Its co-founders, former Yahoo Inc. executive Jim Brock, and Jim Pitkow, 
a Silicon Valley entrepreneur who has sold companies to Google and 
VeriSign Inc., claim to have cracked the thorny computer-science problem 
of scouring the entire Web by using undisclosed technology to 
efficiently process and comb through chunks of content. The company says 
it will have over 10 billion Web pages in its index before the end of 
this month.

"If it works, it's a fantastic invention," Mr. Iser says.

It's unclear whether such a service will be welcomed by Internet 
companies that allow users to post content. YouTube, News Corp.'s 
MySpace and others already face copyright lawsuits. In some cases, 
they're building systems to identify pirated materials consumers upload 
to their sites, and say they're open to sharing revenue with content owners.

Attributor plans to announce today that it has received about $10 
million in funding to date from investors including Sigma Partners, 
Selby Venture Partners, Draper Richards, First Round Capital and Amicus 
Capital.

Attributor analyzes the content of clients, who could range from 
individuals to big media companies, using a technique known as "digital 
fingerprinting," which determines unique and identifying characteristics 
of content. It uses these digital fingerprints to search its index of 
the Web for the content. The company claims to be able to spot a 
customer's content based on the appearance of as little as a few 
sentences of text or a few seconds of audio or video. It will provide 
customers with alerts and a dashboard of identified uses of their 
content on the Web and the context in which it is used.

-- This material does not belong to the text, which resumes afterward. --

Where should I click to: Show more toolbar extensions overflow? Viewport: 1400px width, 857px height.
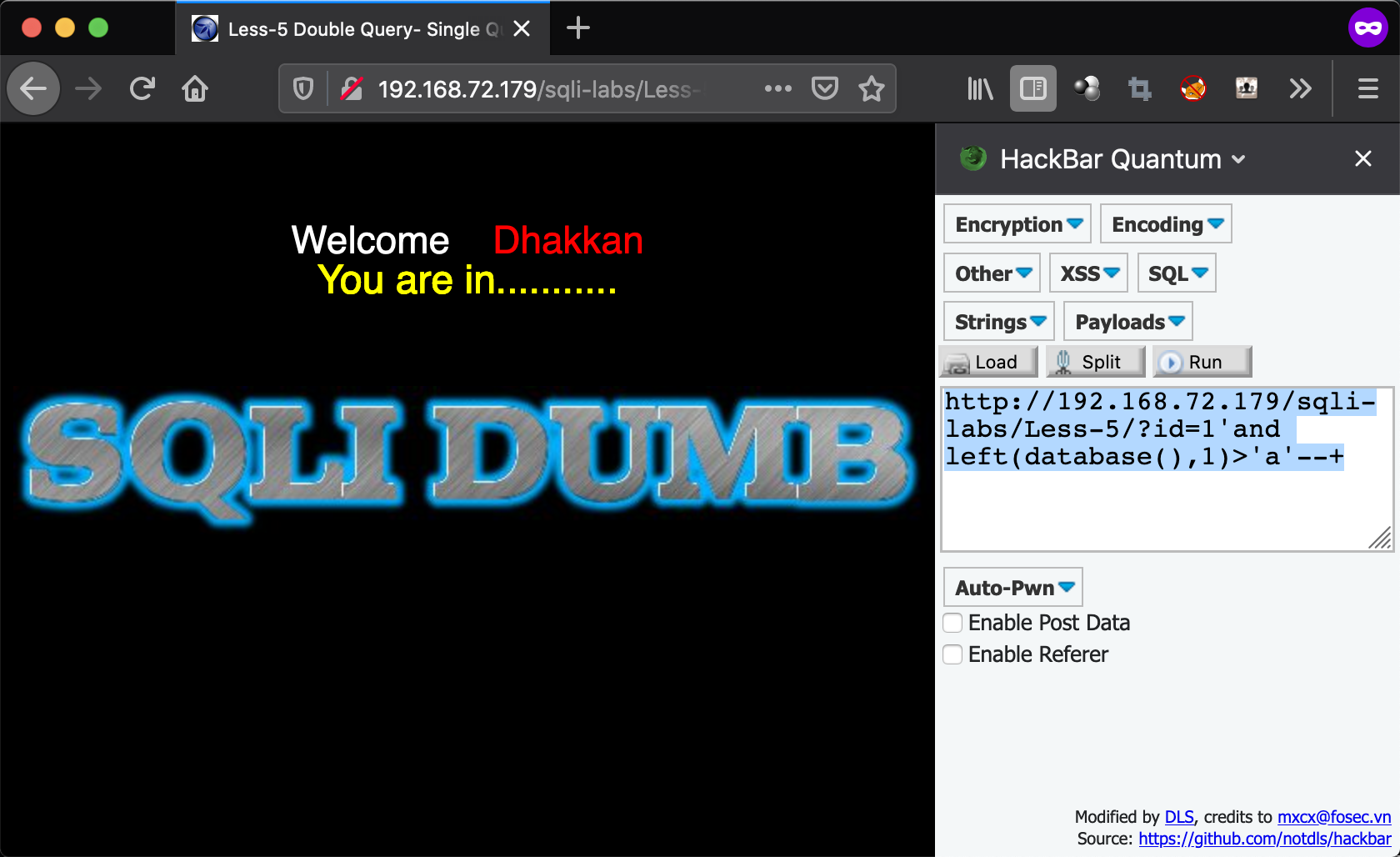point(1300,88)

The content owners can then try to negotiate revenue from whoever is 
using it or request that it be taken down. In some cases, they may 
decide the content is being used fairly or to acceptable promotional 
ends. Attributor plans to help automate the interaction between content 
owners and those using their content on the Web, though it declines to 
specify how.

Company executives believe its system will provide transparency and 
accountability to encourage more owners to put their content online with 
confidence they'll be able to police its use, and share in any profits.

"We believe that we can provide an infrastructure that will support all 
kinds of outcomes and remedies, which will align the interests of 
content owners, content hosts and search engines around legitimate 
syndication and monetization," says Mr. Brock, Attributor's chief executive.

"We see this as a way to take us out of the course we've been on, which 
is more litigation," says Mr. Pitkow, who is chief technology officer.

Attributor has begun testing the system, and won't release it officially 
until the first quarter of next year. The co-founders' track records, 
however, lend credibility to their claims. As Yahoo's first outside 
counsel, Mr. Brock tackled Internet copyright issues for the Internet 
company as far back as 1994 and later oversaw some of its core 
businesses as a senior vice president. Mr. Pitkow is a computer science 
Ph.D. who worked at Xerox's legendary PARC research facility. In 2001, 
he helped to sell the intellectual property of Outride Inc., where he 
was president and chairman, to Google. Last year, he sold Moreover 
Technologies, where he was CEO and chairman, to VeriSign.

"They're real guys who have solved hard-core problems," says Ali Aydar, 
chief operating officer of Snocap Inc., a digital-music registry 
start-up. Snocap and Attributor share a backer in Silicon Valley 
investor Ron Conway. "Content owners I've talked to outside of the music 
business would love a system which tells them where their content is 
being utilized," Mr. Aydar adds.

Attributor executives decline to say how frequently they will update 
their Web index, a key factor in their ability to stay on top of 
postings. They also say they won't at least initially monitor 
peer-to-peer file swapping systems, where large amounts of pirated 
music, movies, TV shows and software are traded.